Brand & Advertising November 02, 2018
From ‘Unique Selling Point’ to ‘Unique Social Point’ – the evolution of copywriting
When asked about where you live, your answer, and the most ideal answer, for that matter should be “in my head.” We are what we perceive, think and believe. Along with these experiences, most of us also live with different brands that constantly try to occupy any available headspace, right?
The challenge for most companies is to wriggle through and find the perfect spot in your mental space. And the right path to reach this space is through your senses, which are sparked by ideas, images and words. From traditional advertising to online marketing, copywriting has played an important role. The essence of the brand has to boil down to one key message. And how we convey that message has always been the crux of the story.
Change is constant
Most people end up scanning an article from top to bottom (most of the time) just to gauge its length and value. Even you might have checked its length before you continued reading. The challenge here is: nobody reads nowadays. Or more correctly, nobody wants to read nowadays. Everyone wants information really quickly – sometimes before they can even finish reading a sentence. This has been a major turning point from the before-millennial age to the millennial age; from print advertising to the advent of social media advertising. What’s more, we even see some emoticons replacing words (imagine telling this to Shakespeare – he must be tossing and turning in his grave).

* * *

■ **Task statement**
Could you continue the article on copywriting's shift from "Unique Selling Point" to "Unique Social Point," starting right after its final sentence about Shakespeare?

■ **Records**
* * *

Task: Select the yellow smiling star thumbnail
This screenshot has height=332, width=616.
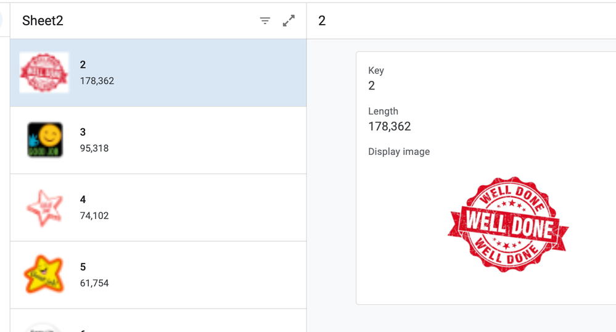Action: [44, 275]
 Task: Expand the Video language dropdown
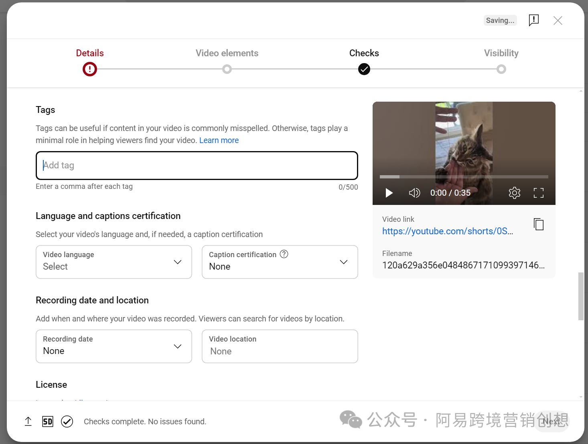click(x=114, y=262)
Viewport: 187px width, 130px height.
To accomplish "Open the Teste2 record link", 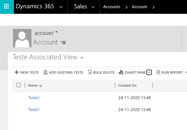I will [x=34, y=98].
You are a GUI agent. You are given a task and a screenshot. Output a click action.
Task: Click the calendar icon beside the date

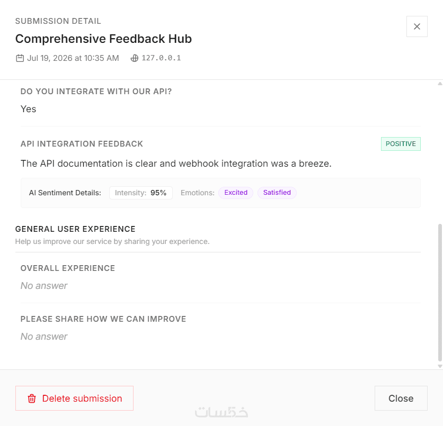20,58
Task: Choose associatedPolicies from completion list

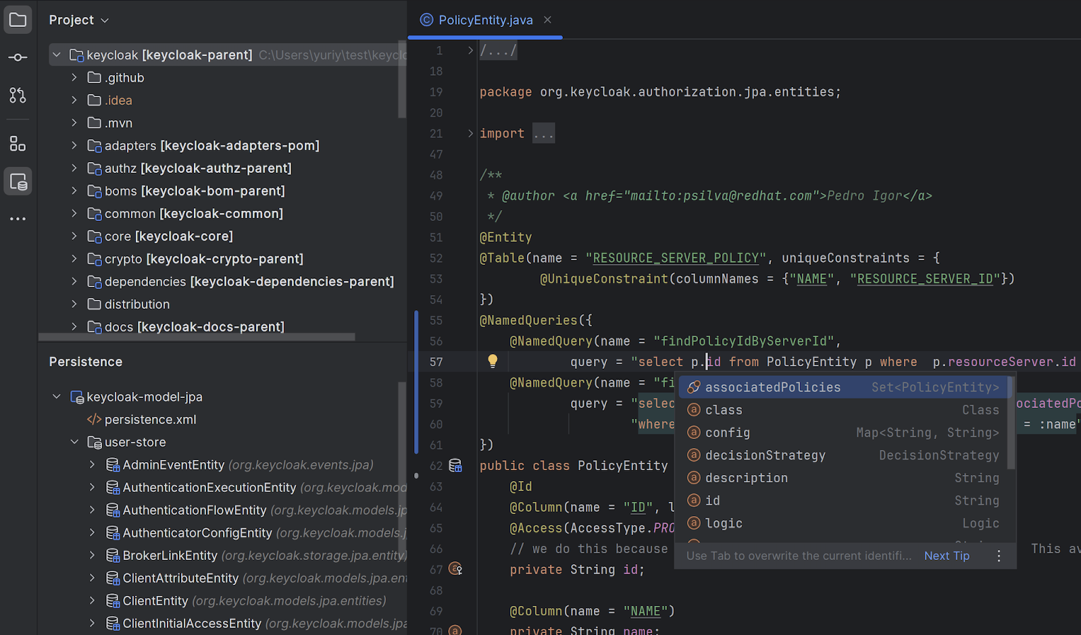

* * *

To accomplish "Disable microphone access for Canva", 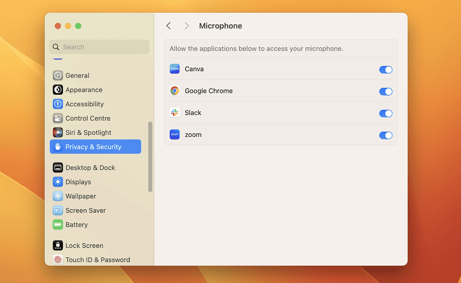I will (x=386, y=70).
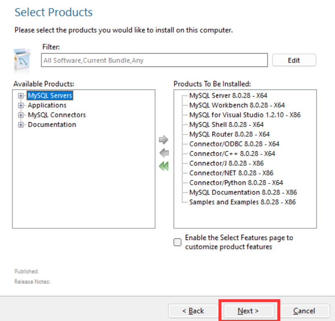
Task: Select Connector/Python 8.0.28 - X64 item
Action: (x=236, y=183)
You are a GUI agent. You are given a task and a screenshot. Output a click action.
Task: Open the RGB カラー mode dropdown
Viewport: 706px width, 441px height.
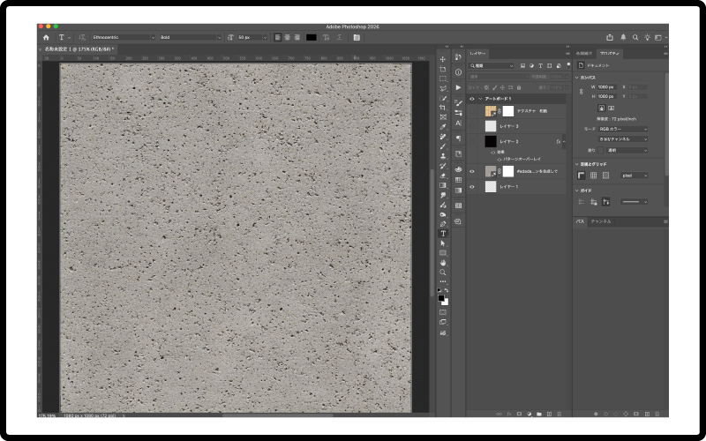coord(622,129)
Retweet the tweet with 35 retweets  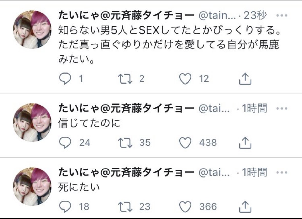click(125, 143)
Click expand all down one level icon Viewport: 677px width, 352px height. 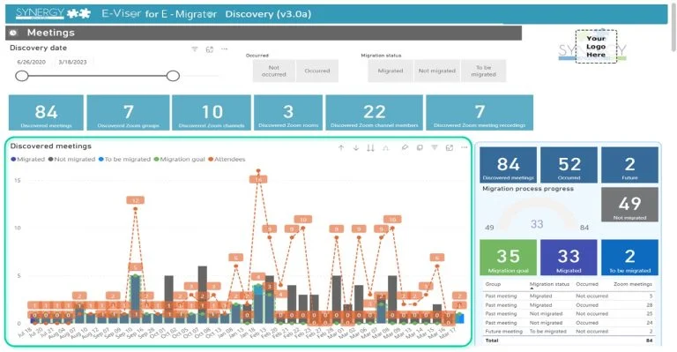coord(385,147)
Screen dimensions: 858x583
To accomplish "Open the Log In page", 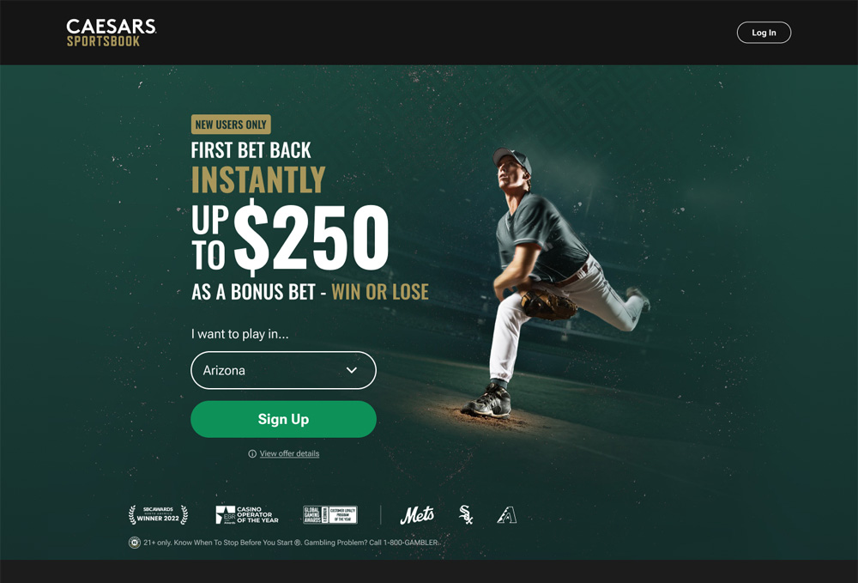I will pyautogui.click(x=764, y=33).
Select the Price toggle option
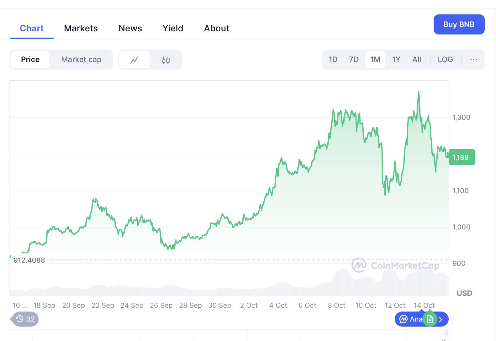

* * *

■ **Task answer**
Nowadays, we are impatient and want to get the most out of everything in as little time as possible. With this changing tide, copywriting has definitely evolved. We are now trying to build social conversations and to create a social selling point for brands.
Here are a few examples of how copywriting has evolved:
The first printed advertisement in the English language: You are looking at a slip that was printed by William Caxton, England’s first printer. On it, he praises a book he just produced, the Sarum Ordinal, a manual for priests. The sheet describes the book and then states that “you can get a copy at the Red Pale” (the name of his shop) in Westminster, London. You will not be disappointed because the book is “good and cheap,” it further states.
Volkswagen ads – every old-school copywriter’s favourite: In 1960, this was a revolutionary way of thinking and writing for a famous car brand. Every old-school copywriter will vouch for these amazing ads.
Social media advertising: This advertisement by Yazoo is a snappy, cool and smart way to talk to the audience about a milk drink.
From sounding like your nagging grandmother to being your Tinder date, copywriting has faced many challenges. Although the main objective is to sell, having the ability to go viral is also one of the biggest challenges today.
But even though copywriting is evolving and finding its space, some rules have stayed golden:
- Out of the 25 million emotions that human beings express, investigate which ones suit your brand best. How can you explore these to match the benefits of your product?
- What’s the main goal of your copy? Understand what your consumer needs and not what they want.
- Play with human psyche first. And then with your words.
- Tease and arouse curiosity.
Try tobe brief.
Having said that, when it comes to copywriting, ‘one size fits all’ is a myth. A lot of things make copy work. Not just the words, but also the context; the stage which the brand is at (new, established, etc.); the images that support the copy; the relevant media; and, most importantly, the mental space which the brand has created in the minds of its consumers.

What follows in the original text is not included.